Ils ont en effet mille sujets, mille projets, dont ils veulent entretenir leur mère et qui tous se réduisent à un seul : pour la première fois de sa vie, Sévigné est ambitieux. Bien contre son gré, la noblesse de sa province l’a élu pour son chef : en ce temps-là, on craignait une descente des Anglais sur la côte bretonne ; on mobilisait la réserve dans toute la contrée, et Sévigné se vit alors promu colonel du régiment de noblesse de la vicomté de Rennes. C’était un beau compliment. Mais le marquis n’avait pas quitté les Gendarmes-Dauphin pour trôner dans l’arrière-ban. C’était encore de la contrainte, de la besogne, et de la dépense ; trois choses dont il se serait volontiers dispensé. C’était (dit sa mère) « un anachorète au désespoir. » Mais son régiment se fit voir sous un si beau jour, — si grand, si magnifique, — Sévigné lui-même caracola si galamment à sa tête, et recueillit tant de succès dans sa province, qu’une idée lui était venue : un rêve de se faire envoyer de Vitré à Versailles comme député de la noblesse des Etats, pour faire au Roi les complimens de la Bretagne.

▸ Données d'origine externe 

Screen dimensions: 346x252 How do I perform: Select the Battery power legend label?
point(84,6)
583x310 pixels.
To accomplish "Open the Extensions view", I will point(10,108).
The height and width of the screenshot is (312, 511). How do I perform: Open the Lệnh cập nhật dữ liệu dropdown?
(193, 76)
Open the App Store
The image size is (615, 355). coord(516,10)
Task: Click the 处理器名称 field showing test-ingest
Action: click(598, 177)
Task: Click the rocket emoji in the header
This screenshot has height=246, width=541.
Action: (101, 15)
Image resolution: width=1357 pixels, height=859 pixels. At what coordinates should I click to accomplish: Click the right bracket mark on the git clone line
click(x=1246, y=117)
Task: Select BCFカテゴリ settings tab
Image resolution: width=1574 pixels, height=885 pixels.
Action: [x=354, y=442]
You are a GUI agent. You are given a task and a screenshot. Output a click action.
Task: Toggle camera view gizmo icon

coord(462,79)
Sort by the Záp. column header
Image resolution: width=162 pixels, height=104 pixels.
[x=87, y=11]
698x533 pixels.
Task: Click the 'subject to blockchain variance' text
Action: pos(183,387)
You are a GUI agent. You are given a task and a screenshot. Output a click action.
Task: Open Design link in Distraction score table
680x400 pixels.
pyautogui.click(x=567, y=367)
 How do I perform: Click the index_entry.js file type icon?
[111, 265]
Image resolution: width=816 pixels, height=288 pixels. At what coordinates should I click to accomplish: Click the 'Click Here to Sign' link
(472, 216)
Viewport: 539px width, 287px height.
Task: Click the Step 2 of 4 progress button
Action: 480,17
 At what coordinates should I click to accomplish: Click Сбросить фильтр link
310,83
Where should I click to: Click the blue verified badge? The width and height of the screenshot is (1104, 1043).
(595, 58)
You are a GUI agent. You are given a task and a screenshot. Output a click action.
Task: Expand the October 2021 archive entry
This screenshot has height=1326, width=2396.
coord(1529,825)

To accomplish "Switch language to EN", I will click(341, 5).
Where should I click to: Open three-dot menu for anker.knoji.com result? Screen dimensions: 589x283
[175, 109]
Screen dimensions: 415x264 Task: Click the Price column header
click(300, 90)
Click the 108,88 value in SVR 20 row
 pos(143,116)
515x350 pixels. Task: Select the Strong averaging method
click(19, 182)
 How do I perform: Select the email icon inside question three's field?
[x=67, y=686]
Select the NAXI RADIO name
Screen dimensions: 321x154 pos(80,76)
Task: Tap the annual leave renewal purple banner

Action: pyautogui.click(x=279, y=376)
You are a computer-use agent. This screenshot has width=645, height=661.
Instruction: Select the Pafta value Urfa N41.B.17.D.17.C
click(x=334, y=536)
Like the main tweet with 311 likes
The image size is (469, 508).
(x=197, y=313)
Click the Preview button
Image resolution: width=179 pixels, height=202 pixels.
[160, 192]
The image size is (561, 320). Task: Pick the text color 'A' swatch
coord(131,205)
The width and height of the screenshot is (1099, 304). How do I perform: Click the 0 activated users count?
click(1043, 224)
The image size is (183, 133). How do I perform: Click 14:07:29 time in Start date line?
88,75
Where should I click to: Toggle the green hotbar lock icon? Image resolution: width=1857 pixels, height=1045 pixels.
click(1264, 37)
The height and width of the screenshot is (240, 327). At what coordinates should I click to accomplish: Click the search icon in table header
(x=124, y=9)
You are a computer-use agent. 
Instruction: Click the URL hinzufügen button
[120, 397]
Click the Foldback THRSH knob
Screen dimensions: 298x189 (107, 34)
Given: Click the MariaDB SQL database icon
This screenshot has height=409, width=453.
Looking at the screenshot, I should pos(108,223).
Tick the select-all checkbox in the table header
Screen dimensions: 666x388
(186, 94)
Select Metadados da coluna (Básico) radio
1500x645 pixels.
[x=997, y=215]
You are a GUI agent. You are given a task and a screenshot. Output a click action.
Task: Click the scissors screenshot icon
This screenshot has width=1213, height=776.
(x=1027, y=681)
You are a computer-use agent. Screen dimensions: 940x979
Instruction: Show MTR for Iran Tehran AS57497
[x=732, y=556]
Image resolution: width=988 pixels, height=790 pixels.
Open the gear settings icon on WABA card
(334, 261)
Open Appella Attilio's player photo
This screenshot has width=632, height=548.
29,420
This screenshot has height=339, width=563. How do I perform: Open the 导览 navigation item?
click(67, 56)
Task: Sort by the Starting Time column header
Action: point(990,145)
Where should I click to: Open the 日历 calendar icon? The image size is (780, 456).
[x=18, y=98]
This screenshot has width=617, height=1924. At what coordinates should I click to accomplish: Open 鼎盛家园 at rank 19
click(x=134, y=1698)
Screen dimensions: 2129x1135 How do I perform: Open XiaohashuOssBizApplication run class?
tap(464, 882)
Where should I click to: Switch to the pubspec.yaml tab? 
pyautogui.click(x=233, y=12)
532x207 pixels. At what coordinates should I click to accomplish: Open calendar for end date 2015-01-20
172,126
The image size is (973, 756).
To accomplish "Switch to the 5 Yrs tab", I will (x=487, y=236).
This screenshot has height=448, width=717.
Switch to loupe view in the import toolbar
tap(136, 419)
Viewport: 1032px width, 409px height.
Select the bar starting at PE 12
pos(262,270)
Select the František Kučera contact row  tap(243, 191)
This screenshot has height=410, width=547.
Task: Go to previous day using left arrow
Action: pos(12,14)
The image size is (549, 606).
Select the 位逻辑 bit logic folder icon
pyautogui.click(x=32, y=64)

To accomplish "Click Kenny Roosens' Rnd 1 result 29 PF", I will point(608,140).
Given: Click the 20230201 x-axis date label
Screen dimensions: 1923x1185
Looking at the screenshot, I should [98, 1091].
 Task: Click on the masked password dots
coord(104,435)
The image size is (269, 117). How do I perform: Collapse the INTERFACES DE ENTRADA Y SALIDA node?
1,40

C’était ce qu’on appelait alors la grande députation. Pourquoi Sévigné ne serait-il pas ce député ? La nomination rentrait dans les attributions du gouverneur de la province ; ce gouverneur se trouvait justement être le duc de Chaulnes, le meilleur ami des Sévigné. Pendant quinze ans, ce gouverneur avait nommé les députés sans demander un conseil à Versailles.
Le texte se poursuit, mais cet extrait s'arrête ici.